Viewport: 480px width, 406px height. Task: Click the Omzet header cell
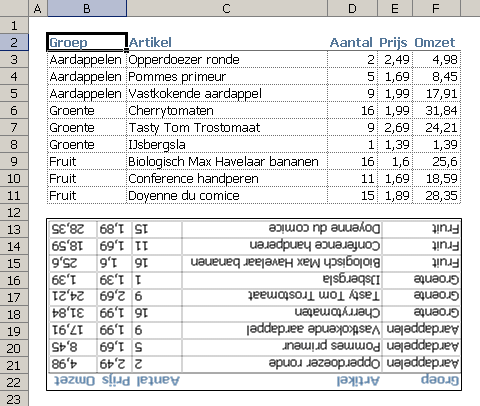coord(436,42)
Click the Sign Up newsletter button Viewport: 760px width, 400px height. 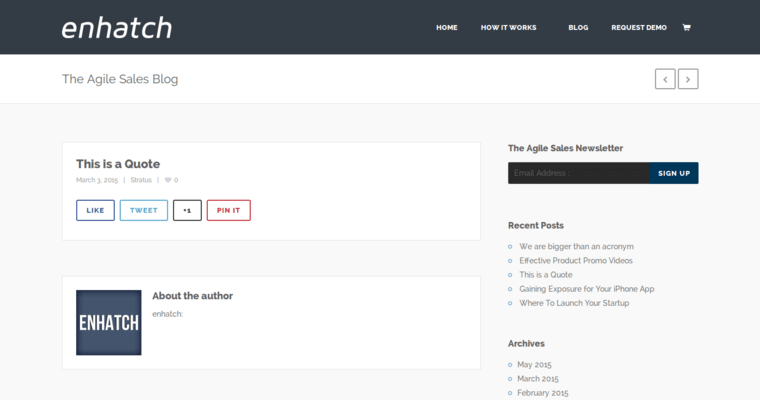[673, 173]
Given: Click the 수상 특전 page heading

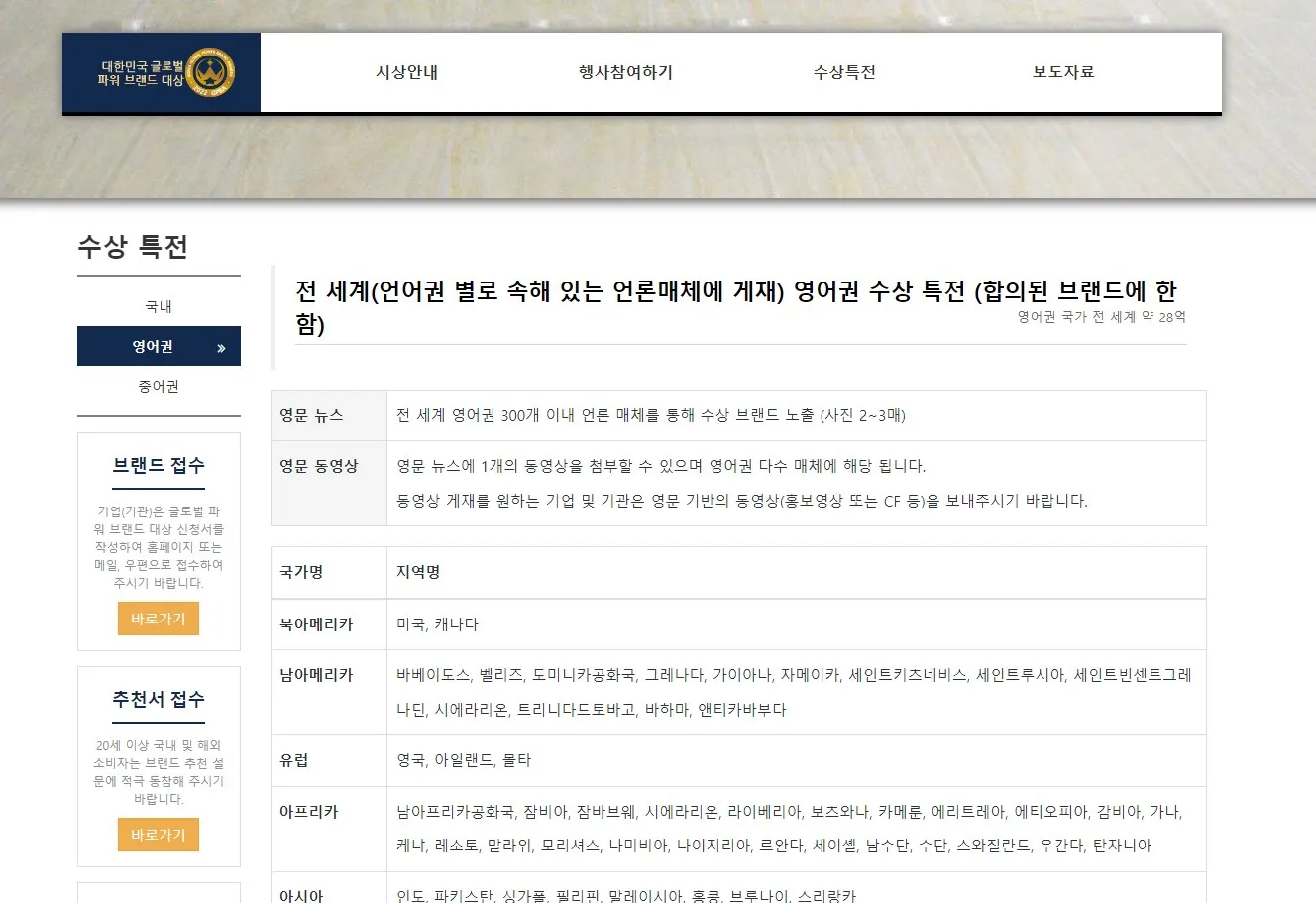Looking at the screenshot, I should click(135, 247).
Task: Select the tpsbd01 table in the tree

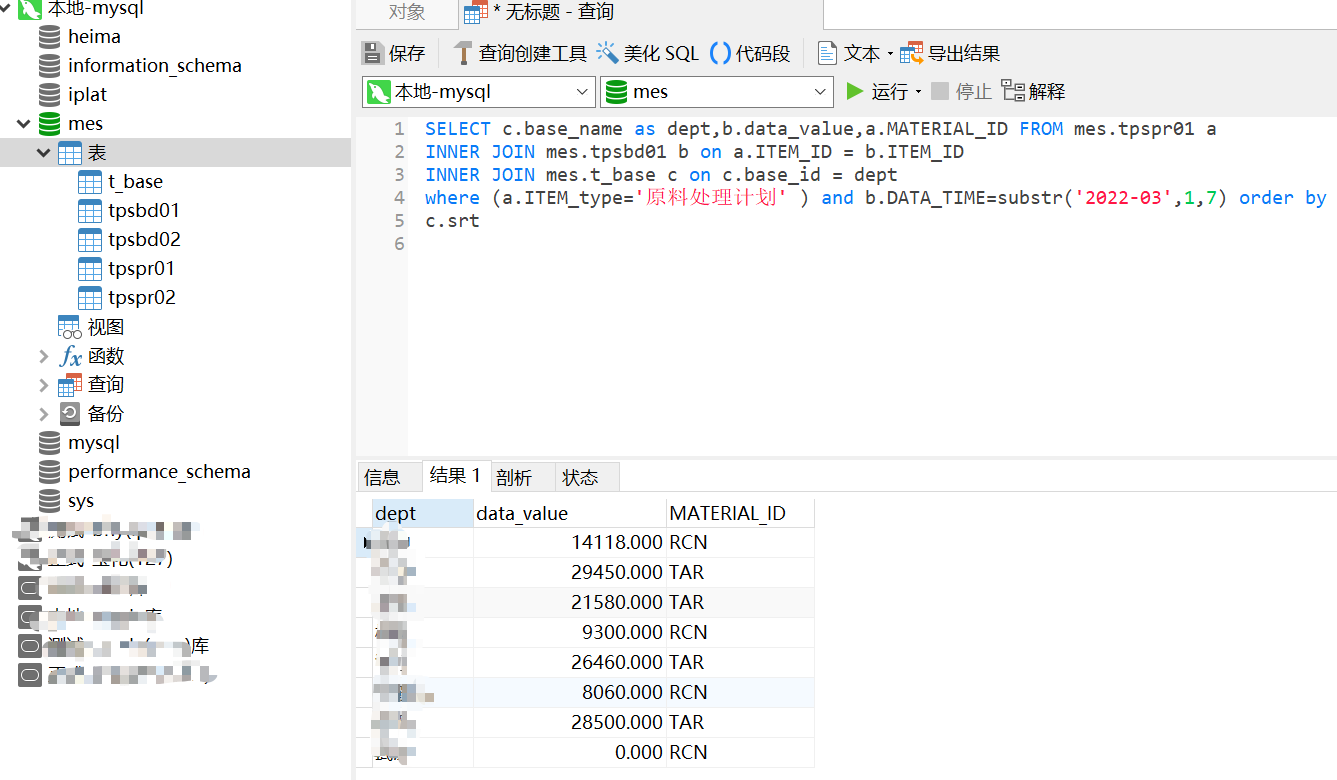Action: (x=143, y=210)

▬▬▬▬▬▬▬▬▬▬

■ REQUIRED WORK ■
From the line containing "Given: Click the 수상 특전 page heading" to the last line of the entries, copy every line exactly, including both ends, and leave out the pictures.

■ WRITTEN RESPONSE ■
Given: Click the 수상 특전 page heading

Looking at the screenshot, I should click(135, 247).
Task: Select the tpsbd01 table in the tree

Action: (x=143, y=210)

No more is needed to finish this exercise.